Angular Radii of Stars via Microlensing

Abstract

We outline a method by which the angular radii of giant and main-sequence stars located in the Galactic bulge can be measured to a few percent accuracy. The method combines comprehensive ground-based photometry of caustic-crossing bulge microlensing events, with a handful of precise (~10 μas) astrometric measurements of the lensed star during the event, to measure the angular radius of the source, θ*. Dense photometric coverage of one caustic crossing yields the crossing timescale Δt. Less frequent coverage of the entire event yields the Einstein timescale tE and the angle ϕ of source trajectory with respect to the caustic. The photometric light-curve solution predicts the motion of the source centroid up to an orientation on the sky and overall scale. A few precise astrometric measurements therefore yield θE, the angular Einstein ring radius. Then the angular radius of the source is obtained by θ* = θE(Δt/tE) sin ϕ. We argue that the parameters tE, Δt, ϕ, and θE, and therefore θ*, should all be measurable to a few percent accuracy for Galactic bulge giant stars using ground-based photometry from a network of small (1 m class) telescopes, combined with astrometric observations with a precision of ~10 μas to measure θE. We find that a factor of ~50 times fewer photons are required to measure θE to a given precision for binary lens events than for single-lens events. Adopting parameters appropriate to the Space Interferometry Mission (SIM), we find that ~7 minutes of SIM time is required to measure θE to ~5% accuracy for giant sources in the bulge.

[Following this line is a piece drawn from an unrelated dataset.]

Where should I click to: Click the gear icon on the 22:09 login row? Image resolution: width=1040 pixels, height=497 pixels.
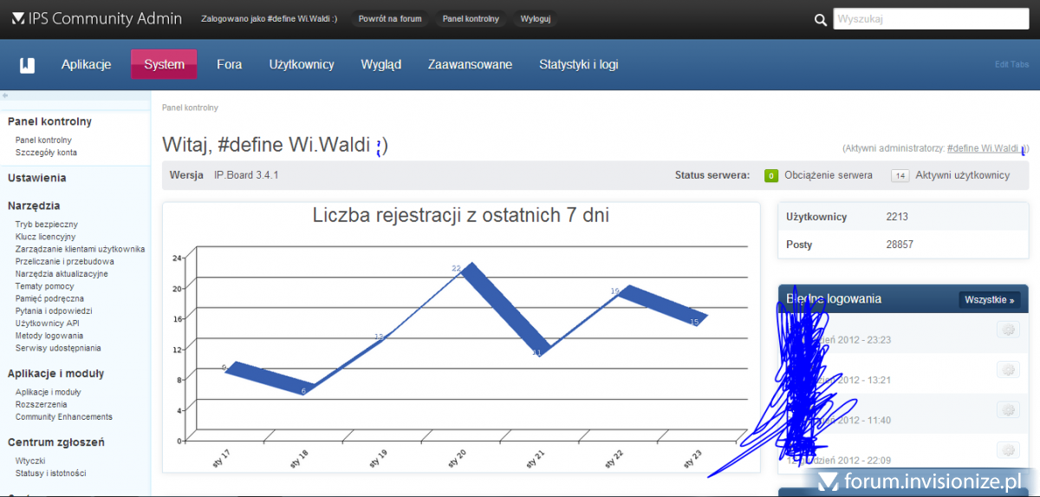1007,449
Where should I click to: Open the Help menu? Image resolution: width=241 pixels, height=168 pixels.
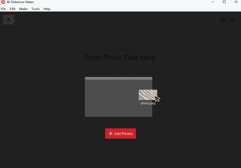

For main-sequence sources, θE can be measured to ~15% accuracy in ~1.4 hr. Thus, with access to a network of 1 m class telescopes, combined with 10 hr of SIM time, it should be possible to measure θ* to 5% for ~80 giant stars, or to 15% for roughly seven main-sequence stars. We also discuss methods by which the distances and spectral types of the source stars can be measured. A by-product of such a campaign is a significant sample of precise binary lens mass measurements.